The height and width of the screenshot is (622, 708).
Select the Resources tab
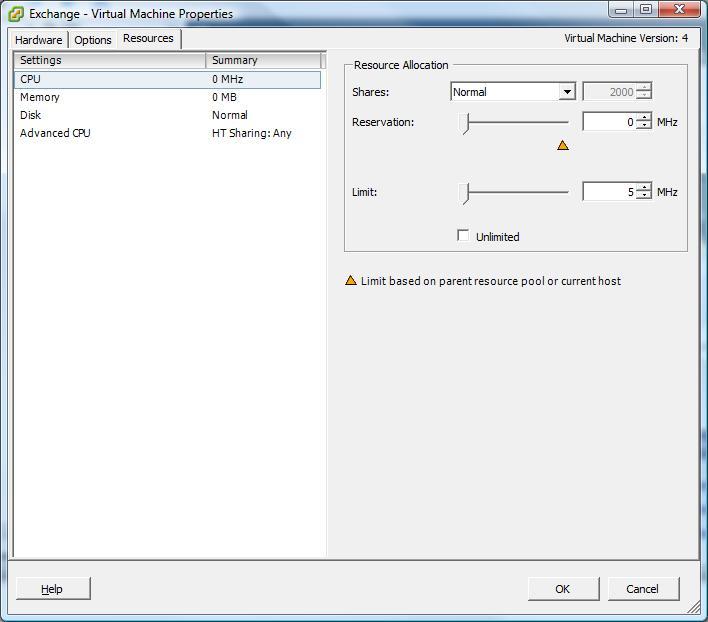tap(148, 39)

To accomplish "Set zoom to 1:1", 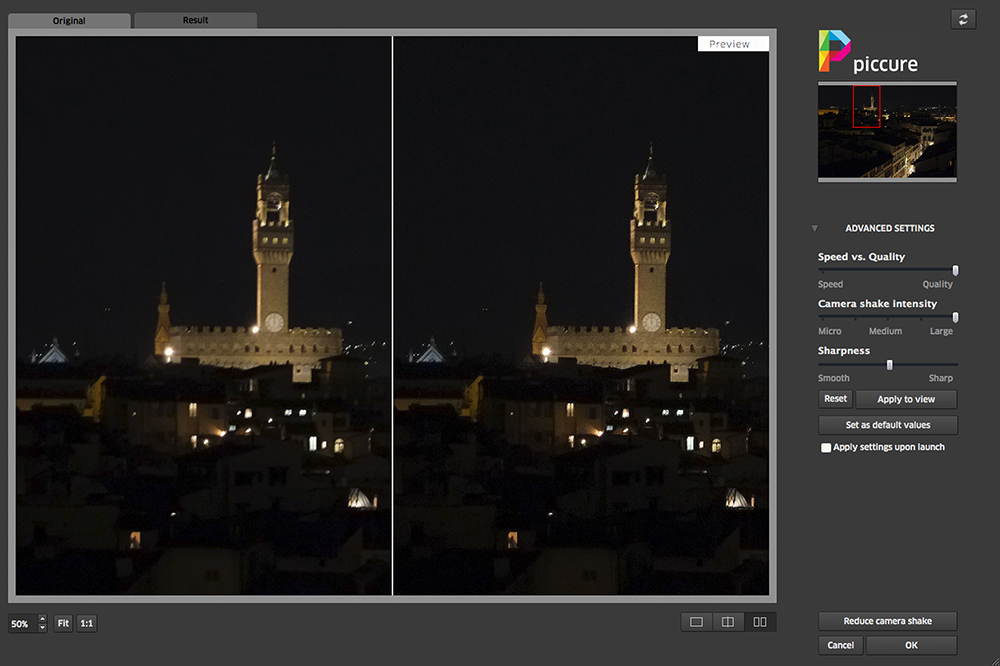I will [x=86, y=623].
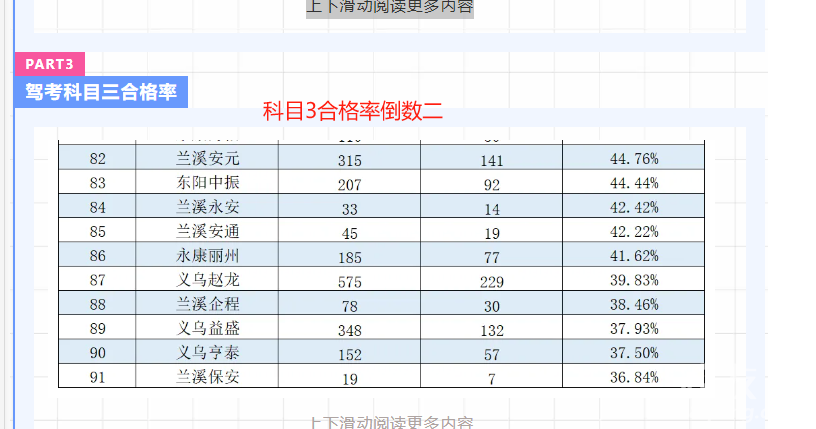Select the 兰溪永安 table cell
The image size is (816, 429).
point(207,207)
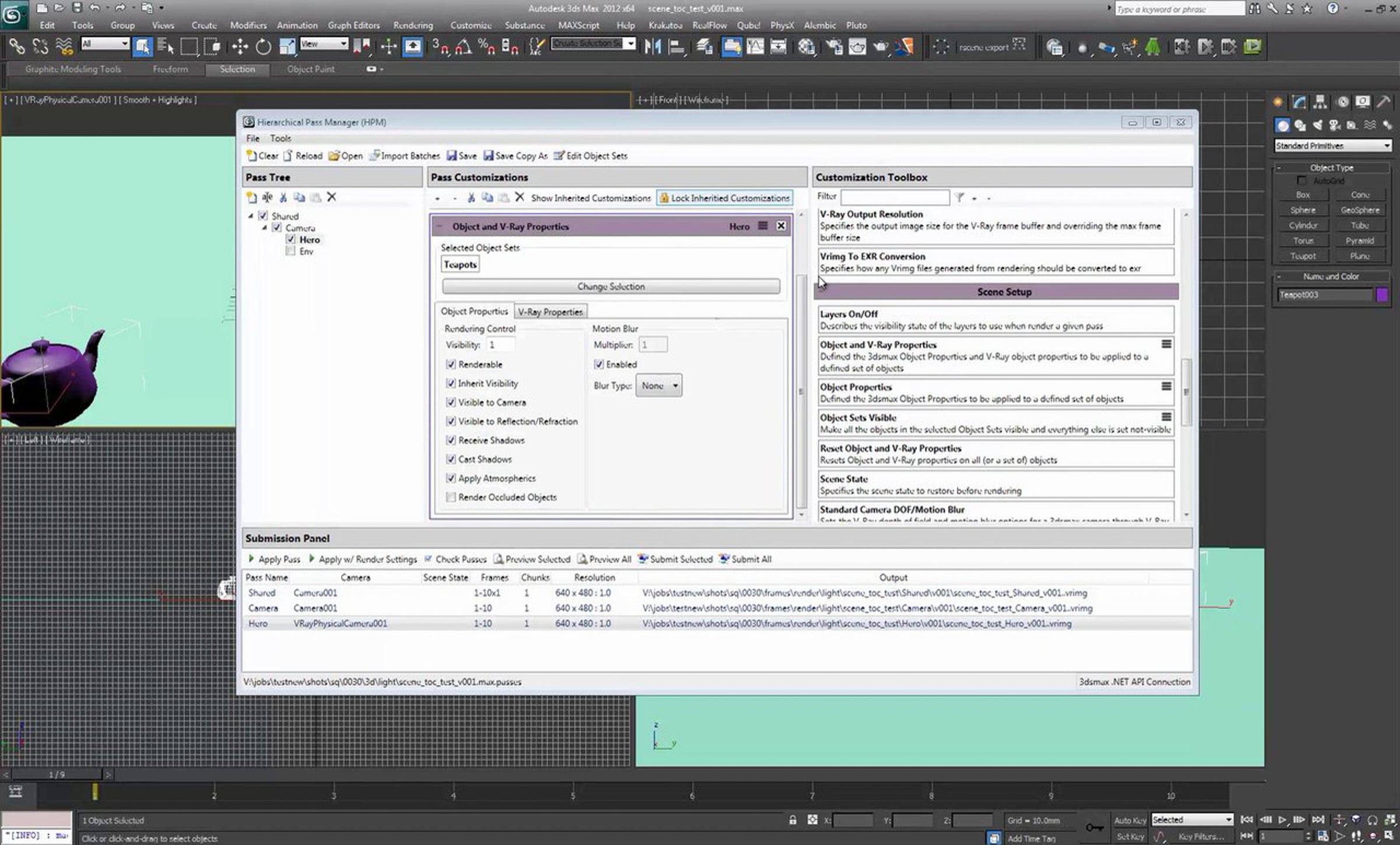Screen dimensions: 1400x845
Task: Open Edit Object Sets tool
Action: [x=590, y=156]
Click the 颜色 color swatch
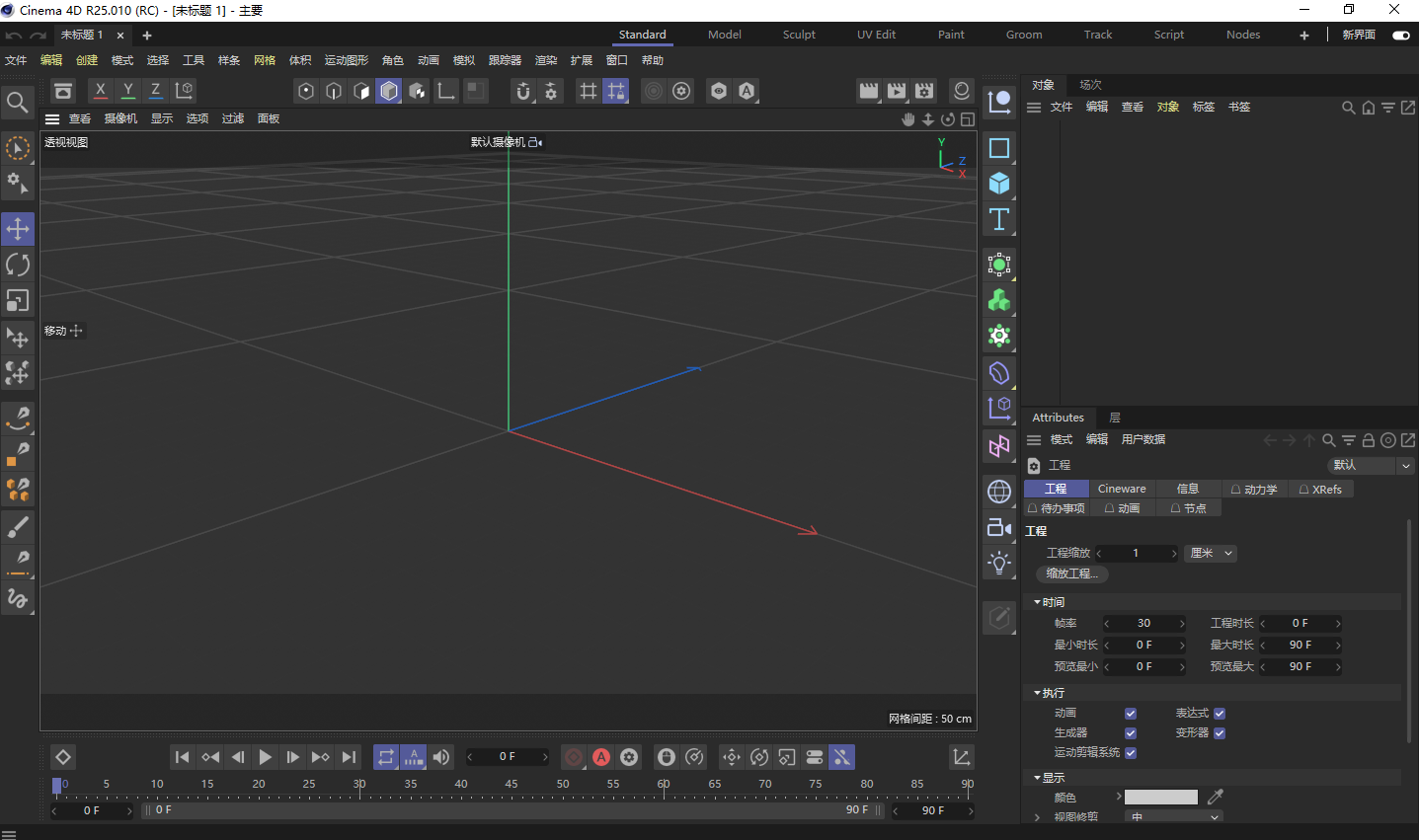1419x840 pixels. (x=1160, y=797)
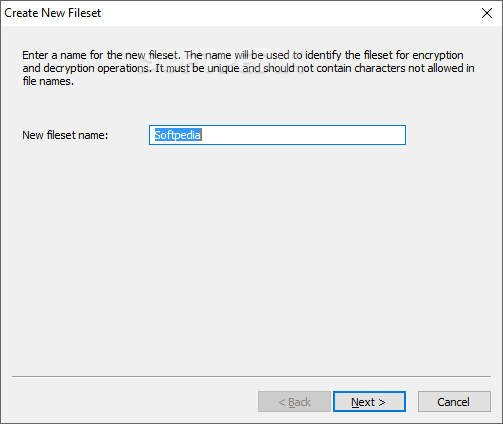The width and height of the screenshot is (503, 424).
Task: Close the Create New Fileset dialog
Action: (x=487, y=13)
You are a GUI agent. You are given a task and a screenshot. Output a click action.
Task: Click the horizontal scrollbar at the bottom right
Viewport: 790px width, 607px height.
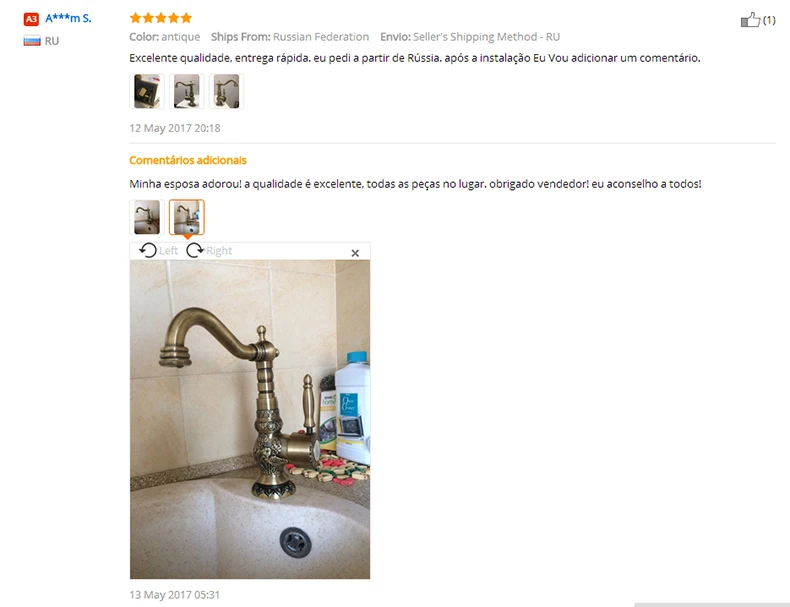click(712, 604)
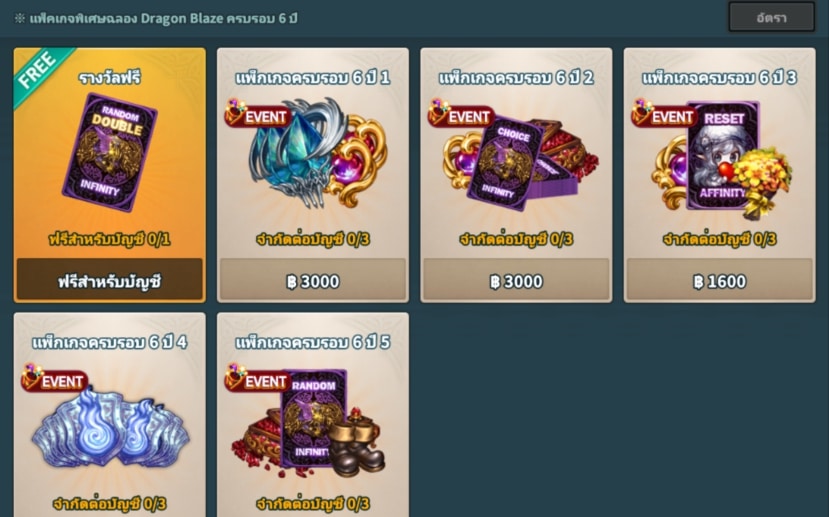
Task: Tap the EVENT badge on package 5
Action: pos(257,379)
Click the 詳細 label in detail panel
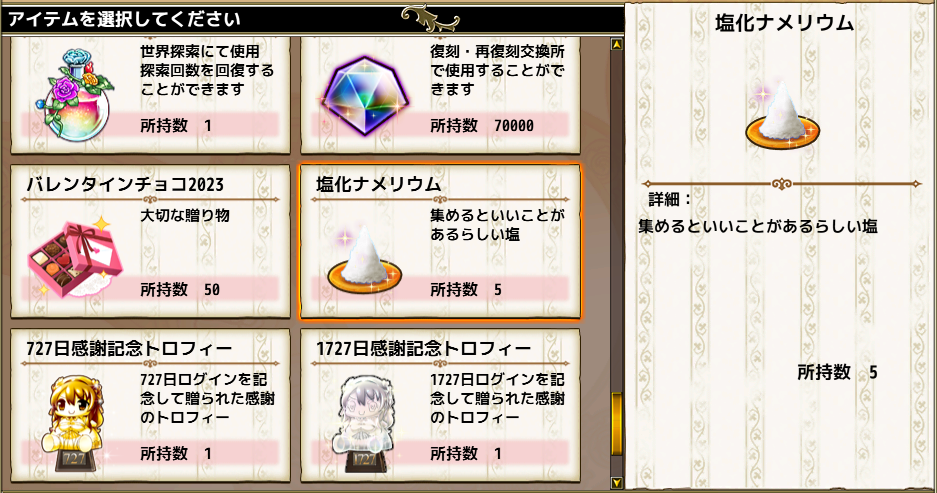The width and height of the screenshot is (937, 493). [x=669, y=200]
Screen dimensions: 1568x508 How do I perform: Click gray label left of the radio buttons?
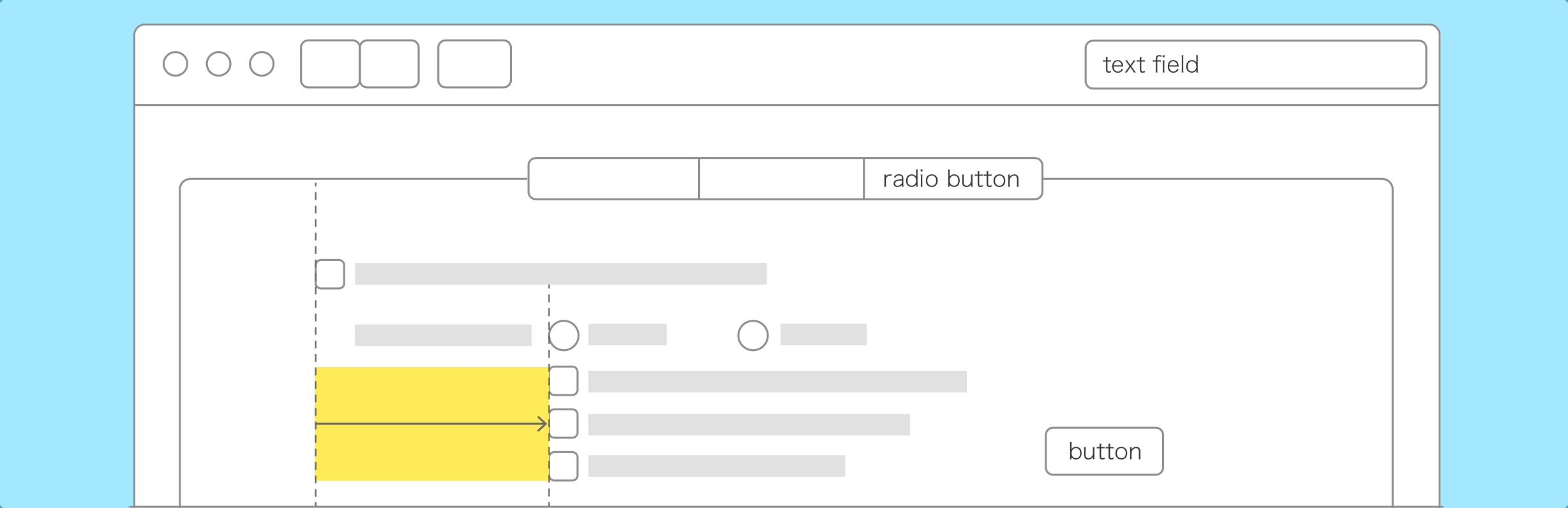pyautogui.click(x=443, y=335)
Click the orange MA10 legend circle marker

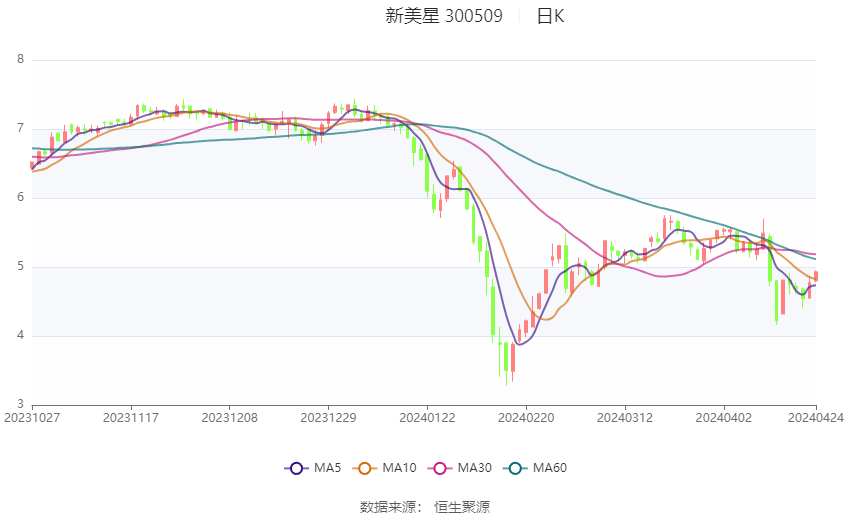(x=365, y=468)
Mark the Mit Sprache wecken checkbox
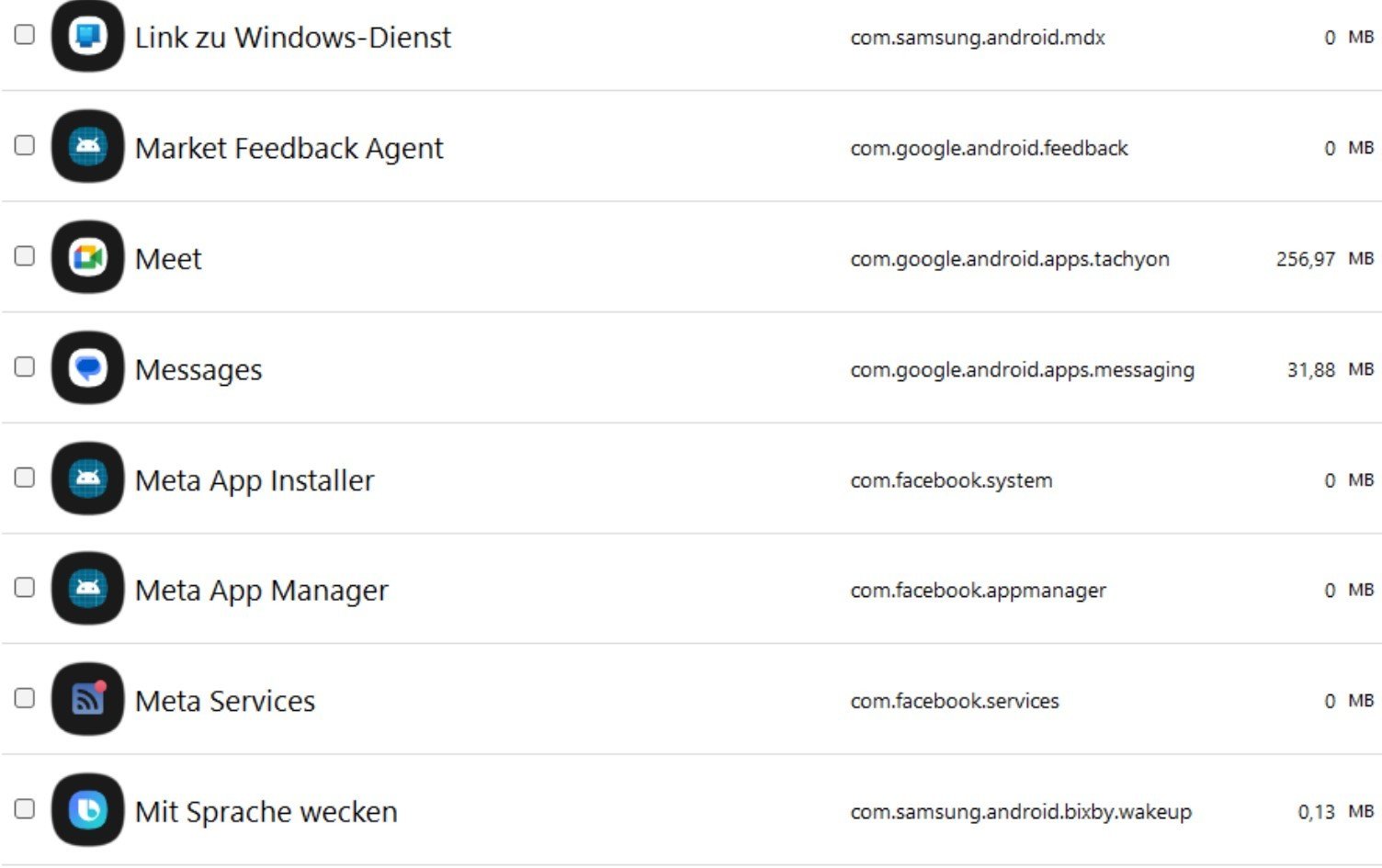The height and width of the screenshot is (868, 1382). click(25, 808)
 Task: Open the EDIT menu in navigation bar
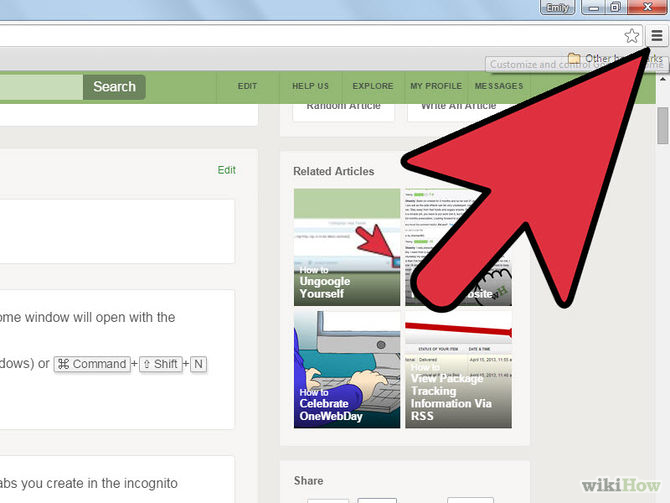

> _GOAL OF THE EXERCISE_
Would you please print only the lines running from the one with "Click the 颜色 color swatch" to the final line of the entries above, exactly as written and without pictures?

> _YOUR SOLUTION_
Click the 颜色 color swatch
1419x840 pixels. (x=1160, y=797)
The width and height of the screenshot is (503, 424).
Task: Close the Create New Fileset dialog
Action: (x=487, y=13)
You are a GUI agent. You are given a task and a screenshot. Output a click action.
Task: Click the horizontal scrollbar at the bottom right
Viewport: 790px width, 607px height.
click(712, 604)
Task: Tap the EVENT badge on package 5
Action: pos(257,379)
Click the 詳細 label in detail panel
The width and height of the screenshot is (937, 493). [x=669, y=200]
Screen dimensions: 1568x508 How do I perform: Click gray label left of the radio buttons?
pyautogui.click(x=443, y=335)
Click the orange MA10 legend circle marker

(x=365, y=468)
Mark the Mit Sprache wecken checkbox
The height and width of the screenshot is (868, 1382). click(25, 808)
 Task: Open the EDIT menu in navigation bar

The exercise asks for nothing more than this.